Human mast cells are usually distributed throughout normal connective tissue and produce a wide array of mediators and cell-cell signaling molecules. This variety may account for the cells’ unique features in the immune system13. Skin mast cell density is increased in psoriasis14. Expression of both CD30 and CD30L is upregulated in lesional skin, as is the density of IL–8+ mast cells. Engagement of CD30L on mast cells induces the release of several chemokines [IL–8, monocyte chemoattractant protein–1, and macrophage inflammatory protein 1β (MIP–1β)]14. Corticotropin-releasing hormone (CRH) coordinates the systemic stress response, with repercussions on the inflammatory response. Psoriasis is exacerbated by stress, and mast cells express CRH receptors and synthesize CRH15. CRH also stimulates secretion of vascular endothelial growth factor-A (VEGF-A) from mast cells through the activation of CRH receptors16. The expression of VEGF and serum levels of VEGF are related to disease activity17. Mast cells express several isoforms of VEGF1,18,19, and angiogenesis is critical for psoriasis20. Angiopoietins are the major ligands of the endothelial receptor Tie–2. Angiopoietin 1 (Ang–1) induces Tie–2 signaling and maintains vessel formation, while Ang–2 destabilizes vessels by blocking Tie–2 signaling as an antagonist of Ang–1 and acts with VEGF to initiate angiogenesis21. Ang–1 and Ang–2 and Tie–2 expression is upregulated in perivascular regions in lesional psoriatic skin22. Therefore, mast cells, which are closely associated with blood vessels and increase at angiogenic sites, can contribute to various aspects of angiogenesis19. Activation of human mast cells leads to the de novo synthesis of a wide spectrum of cytokines (e.g., TNF–α, stem cell factor)13,23 and chemokines (e.g., IL–8, MIP–1α)24. Human skin mast cells contain and release TNF–α25, thus contributing to the local production of TNF–α in psoriasis, and the IL–8 findings might explain the neutrophil infiltration in this disorder. Mast cells in psoriatic skin are strongly positive for IFN–γ26, thus contributing to Th1 polarization in this disorder. Collectively, these findings provide evidence for the important role of mast cells in the pathogenesis of psoriasis.

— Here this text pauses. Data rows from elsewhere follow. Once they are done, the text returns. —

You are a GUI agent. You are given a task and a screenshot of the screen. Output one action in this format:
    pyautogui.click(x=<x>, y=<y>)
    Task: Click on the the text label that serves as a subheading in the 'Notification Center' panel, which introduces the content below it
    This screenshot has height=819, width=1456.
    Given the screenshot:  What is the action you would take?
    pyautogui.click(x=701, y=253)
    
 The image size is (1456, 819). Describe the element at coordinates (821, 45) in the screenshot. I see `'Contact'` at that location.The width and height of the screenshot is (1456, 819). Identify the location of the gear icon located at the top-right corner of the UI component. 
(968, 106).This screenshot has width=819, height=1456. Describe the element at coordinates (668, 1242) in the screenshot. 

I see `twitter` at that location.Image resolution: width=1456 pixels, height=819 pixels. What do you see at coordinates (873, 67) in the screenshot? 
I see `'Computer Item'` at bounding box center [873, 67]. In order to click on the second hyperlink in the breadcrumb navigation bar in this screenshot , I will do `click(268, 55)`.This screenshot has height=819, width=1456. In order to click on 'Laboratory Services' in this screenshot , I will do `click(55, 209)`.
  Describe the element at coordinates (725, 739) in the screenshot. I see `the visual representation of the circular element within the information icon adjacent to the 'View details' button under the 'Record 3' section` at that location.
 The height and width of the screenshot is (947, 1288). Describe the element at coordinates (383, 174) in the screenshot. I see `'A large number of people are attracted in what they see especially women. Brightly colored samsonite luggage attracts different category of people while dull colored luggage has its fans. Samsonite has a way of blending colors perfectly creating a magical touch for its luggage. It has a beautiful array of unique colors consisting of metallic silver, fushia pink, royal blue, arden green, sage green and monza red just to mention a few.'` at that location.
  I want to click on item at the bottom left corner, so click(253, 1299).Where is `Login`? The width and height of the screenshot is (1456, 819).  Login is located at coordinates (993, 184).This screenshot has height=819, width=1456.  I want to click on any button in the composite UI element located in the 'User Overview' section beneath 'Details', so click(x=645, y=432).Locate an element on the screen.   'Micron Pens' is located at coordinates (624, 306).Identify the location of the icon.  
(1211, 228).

The psoriatic plaque contains Th1 type cytokines (IFN–γ, IL–2, and TNF–α)27. APC infiltrating the skin lesions also contribute to the local cytokines, which include IL–18, IL–23, and TNF–α. IL–18 and IL–23 both induce IFN–γ production by Th1 cells. IL–23 is a dominant cytokine in psoriatic plaques5,28. TNF–α is a key proinflammatory cytokine with an important pathogenic role in psoriasis. The central role of TNF–α is confirmed by the therapeutic efficacy of TNF–α-targeting agents (etanercept, infliximab, and adalimumab)17.
CONCLUSIONS
An intricate network of different cell types interacts to induce chronic inflammation in psoriasis. Advances in understanding the immunopathogenesis of psoriasis have led to improvements in treatment. Targeting the TNF–α/TNF–αR system and IL–12/IL–23 clearly benefits the majority of patients with psoriatic skin lesions. Future challenges include careful monitoring of patients receiving new biologics and investigating the longterm sequelae of chronic inflammatory inhibitors as regards potential risks of infections and neoplasms. In addition, we must carry on working to define the cytokine and chemokine networks operative both upstream and downstream from TNF–α.